Marine Safety Act 2003
- Parliament of the United Kingdom
- Long title: An Act to make provision about the giving of directions in respect of ships for purposes relating to safety or pollution and about the taking of action to enforce, in connection with, or in lieu of, directions; to make provision about fire-fighting in connection with marine incidents; and for connected purposes.
- Citation: 2003 c. 16
- Introduced by: Brian Iddon (private member's bill) (Commons)
- Territorial extent: United Kingdom, except that section 2, before it was repealed, extended only to England and Wales

Dates
- Royal assent: 10 July 2003
- Commencement: 10 September 2003

Status: Amended

Text of statute as originally enacted

Text of the Marine Safety Act 2003 as in force today (including any amendments) within the United Kingdom, from legislation.gov.uk.

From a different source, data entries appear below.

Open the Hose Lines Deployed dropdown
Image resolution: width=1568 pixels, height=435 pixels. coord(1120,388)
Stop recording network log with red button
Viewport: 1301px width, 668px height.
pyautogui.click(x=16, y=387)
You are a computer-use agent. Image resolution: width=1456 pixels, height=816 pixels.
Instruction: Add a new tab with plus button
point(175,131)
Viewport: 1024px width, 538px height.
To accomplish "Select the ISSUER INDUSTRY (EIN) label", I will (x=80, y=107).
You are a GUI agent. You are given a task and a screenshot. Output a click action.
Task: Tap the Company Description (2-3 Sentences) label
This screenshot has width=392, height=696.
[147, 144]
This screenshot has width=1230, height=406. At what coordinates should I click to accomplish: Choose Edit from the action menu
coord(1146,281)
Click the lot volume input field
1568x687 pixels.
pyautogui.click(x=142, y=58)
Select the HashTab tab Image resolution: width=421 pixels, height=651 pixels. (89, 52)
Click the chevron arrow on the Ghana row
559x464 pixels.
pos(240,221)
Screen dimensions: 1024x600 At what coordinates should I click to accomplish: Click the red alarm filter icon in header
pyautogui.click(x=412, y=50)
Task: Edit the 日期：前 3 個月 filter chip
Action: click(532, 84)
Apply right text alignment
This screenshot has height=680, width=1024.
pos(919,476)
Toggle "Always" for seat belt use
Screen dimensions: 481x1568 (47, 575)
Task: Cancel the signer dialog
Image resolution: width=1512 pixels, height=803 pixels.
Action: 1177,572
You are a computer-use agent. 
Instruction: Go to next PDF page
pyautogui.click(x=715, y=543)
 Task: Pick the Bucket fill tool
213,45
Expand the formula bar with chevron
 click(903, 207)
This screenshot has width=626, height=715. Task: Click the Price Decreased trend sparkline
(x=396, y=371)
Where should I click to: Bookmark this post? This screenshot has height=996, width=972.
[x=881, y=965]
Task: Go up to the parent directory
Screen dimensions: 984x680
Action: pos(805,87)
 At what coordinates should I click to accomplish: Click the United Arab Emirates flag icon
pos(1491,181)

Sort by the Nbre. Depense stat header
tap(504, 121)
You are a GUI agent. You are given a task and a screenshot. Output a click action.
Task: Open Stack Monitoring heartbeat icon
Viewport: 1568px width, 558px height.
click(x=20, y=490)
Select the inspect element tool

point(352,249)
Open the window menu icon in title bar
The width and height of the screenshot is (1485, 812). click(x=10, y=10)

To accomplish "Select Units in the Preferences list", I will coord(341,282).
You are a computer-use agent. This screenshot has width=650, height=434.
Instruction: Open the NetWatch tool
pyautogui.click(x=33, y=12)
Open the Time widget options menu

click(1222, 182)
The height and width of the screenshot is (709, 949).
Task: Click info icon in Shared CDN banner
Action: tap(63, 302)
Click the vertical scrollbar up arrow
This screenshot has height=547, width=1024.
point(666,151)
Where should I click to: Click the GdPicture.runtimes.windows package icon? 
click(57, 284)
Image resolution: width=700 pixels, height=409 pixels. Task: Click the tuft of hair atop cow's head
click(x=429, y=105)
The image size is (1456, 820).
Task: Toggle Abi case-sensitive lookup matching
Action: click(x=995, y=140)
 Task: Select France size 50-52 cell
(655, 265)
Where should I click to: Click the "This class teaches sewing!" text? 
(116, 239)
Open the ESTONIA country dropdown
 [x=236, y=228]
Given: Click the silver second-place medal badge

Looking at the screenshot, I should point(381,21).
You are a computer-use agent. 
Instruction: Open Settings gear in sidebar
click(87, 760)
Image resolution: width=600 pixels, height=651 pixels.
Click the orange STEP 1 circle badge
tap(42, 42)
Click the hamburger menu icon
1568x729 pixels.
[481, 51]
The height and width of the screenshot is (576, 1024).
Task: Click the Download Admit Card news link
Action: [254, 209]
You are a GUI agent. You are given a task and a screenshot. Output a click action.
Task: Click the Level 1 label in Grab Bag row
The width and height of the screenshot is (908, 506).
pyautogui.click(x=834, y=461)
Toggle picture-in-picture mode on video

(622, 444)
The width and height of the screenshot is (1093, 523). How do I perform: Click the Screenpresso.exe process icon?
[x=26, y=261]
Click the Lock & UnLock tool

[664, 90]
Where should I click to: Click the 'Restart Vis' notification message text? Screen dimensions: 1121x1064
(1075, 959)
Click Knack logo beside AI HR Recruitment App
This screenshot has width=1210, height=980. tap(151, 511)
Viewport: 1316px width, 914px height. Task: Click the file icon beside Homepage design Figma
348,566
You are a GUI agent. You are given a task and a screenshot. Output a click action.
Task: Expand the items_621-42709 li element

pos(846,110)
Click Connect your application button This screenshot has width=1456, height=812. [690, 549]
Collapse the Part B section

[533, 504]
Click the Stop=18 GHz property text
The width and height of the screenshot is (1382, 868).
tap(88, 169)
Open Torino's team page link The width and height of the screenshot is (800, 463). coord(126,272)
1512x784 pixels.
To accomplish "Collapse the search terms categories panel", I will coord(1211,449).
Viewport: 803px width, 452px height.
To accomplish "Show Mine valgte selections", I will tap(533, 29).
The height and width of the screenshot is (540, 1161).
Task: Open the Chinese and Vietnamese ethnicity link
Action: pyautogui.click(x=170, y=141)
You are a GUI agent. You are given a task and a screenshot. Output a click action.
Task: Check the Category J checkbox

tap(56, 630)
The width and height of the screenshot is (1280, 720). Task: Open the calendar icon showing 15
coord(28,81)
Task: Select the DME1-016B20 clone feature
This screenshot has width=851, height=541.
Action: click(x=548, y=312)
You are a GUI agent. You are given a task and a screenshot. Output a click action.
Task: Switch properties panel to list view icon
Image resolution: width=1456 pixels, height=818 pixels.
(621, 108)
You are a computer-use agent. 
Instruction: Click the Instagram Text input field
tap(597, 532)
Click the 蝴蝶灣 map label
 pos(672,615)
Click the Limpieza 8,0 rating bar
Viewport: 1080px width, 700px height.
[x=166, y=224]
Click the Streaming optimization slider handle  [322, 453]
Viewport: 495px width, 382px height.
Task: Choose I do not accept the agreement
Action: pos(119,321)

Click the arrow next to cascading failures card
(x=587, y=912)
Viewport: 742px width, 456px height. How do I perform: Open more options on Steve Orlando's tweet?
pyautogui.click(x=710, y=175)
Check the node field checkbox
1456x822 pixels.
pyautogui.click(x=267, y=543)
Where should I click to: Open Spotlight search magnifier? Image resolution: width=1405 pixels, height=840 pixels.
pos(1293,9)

= Marine Safety Act 2003 =

Public General Act of Parliament of the United Kingdom

The Marine Safety Act 2003 (c. 16) is an act of the Parliament of the United Kingdom.

== Legislative passage ==
The legislation was passed as a private member's bill.

== Provisions ==
The act tightened rules relating to safety at sea and marine pollution. The act requires that vessels in British waters do not pose a threat to themselves or others.

== Commencement ==
The act came into force on 10 September 2003.